Algunas partes de la policromía habían comenzado a desprenderse y dejaban ver las vetas de la madera que había debajo. Pero el contexto de la figura era perfectamente visible. La gran brecha que rasgaba de arriba abajo el rostro del joven rey no disminuía un ápice la belleza intrínseca de aquella maravillosa obra de arte. Toda ella estaba en un excelente estado de conservación.

Monsieur Lacau la giró en sus manos, observándola, durante varios minutos. Lo hacía con sumo cuidado, como quien disfruta de una preciosa joya, y a cada instante descubría un nuevo detalle que le sorprendía más que el anterior. El dibujo que afinaba los dos ojos abiertos, las arrugas que marcaban con precisión el cuello, la sonrisa apenas esbozada, la delicadeza con que se había perfilado la cara… transportaban al observador a un viaje imaginario hacia el antiguo Egipto.

Realmente le resultaba difícil desprenderse de aquella reliquia que había cautivado sus sentidos.

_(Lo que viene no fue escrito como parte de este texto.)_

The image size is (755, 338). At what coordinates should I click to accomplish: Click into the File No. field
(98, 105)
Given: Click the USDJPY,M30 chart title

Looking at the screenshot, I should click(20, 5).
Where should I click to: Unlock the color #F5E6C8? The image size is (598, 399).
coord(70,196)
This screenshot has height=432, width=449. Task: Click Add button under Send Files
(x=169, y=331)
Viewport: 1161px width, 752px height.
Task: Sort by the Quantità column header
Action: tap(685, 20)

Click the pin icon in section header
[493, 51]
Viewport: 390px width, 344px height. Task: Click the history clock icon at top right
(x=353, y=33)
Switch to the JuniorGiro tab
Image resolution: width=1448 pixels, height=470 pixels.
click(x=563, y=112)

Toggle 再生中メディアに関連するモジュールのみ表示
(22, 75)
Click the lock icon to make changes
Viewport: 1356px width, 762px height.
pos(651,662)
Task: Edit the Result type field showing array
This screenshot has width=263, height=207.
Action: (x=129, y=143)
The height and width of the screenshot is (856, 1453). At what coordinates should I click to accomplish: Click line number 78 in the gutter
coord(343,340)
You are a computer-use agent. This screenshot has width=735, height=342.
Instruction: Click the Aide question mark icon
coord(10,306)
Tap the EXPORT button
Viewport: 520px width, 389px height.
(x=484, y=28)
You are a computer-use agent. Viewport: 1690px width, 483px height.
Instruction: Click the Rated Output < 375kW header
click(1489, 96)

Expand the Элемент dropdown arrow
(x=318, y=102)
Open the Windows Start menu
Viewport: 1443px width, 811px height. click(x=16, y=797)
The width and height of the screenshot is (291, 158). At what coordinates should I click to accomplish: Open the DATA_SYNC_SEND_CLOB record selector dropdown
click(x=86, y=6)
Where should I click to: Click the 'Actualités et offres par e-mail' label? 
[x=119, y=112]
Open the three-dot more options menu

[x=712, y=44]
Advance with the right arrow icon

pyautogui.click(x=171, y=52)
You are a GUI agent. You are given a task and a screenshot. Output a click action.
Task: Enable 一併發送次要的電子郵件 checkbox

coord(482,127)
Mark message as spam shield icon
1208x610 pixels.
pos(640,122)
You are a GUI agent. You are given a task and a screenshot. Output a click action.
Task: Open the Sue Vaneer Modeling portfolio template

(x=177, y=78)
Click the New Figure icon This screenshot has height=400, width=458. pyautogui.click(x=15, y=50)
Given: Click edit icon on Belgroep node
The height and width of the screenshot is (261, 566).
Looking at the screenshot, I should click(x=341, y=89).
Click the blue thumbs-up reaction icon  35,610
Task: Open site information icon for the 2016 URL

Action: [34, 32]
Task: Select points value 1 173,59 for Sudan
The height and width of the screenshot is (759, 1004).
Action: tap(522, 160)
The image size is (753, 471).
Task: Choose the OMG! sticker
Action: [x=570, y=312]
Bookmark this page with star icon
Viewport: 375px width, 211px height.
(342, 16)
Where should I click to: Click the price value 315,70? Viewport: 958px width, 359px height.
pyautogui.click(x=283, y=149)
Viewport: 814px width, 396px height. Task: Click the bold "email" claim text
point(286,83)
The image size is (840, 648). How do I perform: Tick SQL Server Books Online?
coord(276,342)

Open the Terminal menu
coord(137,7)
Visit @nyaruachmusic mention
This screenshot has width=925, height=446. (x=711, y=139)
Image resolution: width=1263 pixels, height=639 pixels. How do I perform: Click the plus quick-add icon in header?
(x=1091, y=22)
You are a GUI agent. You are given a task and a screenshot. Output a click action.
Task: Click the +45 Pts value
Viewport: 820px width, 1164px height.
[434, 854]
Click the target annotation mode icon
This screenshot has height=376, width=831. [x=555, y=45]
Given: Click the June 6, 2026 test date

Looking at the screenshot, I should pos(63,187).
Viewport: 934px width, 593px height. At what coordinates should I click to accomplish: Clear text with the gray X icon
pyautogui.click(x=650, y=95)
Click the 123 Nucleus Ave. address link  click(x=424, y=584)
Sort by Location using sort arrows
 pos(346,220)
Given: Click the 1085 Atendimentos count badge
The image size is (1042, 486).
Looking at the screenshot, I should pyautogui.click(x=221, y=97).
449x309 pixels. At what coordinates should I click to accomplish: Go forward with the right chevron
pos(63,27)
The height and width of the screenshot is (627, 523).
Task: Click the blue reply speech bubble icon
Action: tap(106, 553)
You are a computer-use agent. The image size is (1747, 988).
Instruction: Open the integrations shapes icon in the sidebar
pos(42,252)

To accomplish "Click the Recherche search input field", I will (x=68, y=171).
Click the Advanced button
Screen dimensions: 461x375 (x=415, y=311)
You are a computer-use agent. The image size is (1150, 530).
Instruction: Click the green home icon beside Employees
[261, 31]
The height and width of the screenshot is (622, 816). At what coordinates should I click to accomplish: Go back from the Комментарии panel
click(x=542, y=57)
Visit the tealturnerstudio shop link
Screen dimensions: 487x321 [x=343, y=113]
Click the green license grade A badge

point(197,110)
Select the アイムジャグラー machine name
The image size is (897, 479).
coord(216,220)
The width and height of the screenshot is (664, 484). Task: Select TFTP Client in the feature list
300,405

—Es la cabeza de un muchacho saliendo de una flor de loto —dijo por fin Carter rompiendo el sagrado silencio que se había instalado en su despacho.

—Eso ya lo veo. Es una pieza magnífica… Cuenta con los rasgos propios del arte de la época de Amarna y los últimos destellos de la época de Amenofis III… ¿De dónde proviene? —preguntó el francés con tono inquisitivo—. No recuerdo haberla visto entre las fichas de los objetos descubiertos en la tumba en los últimos meses. ¿Es una compra que ha realizado para Carnarvon recientemente?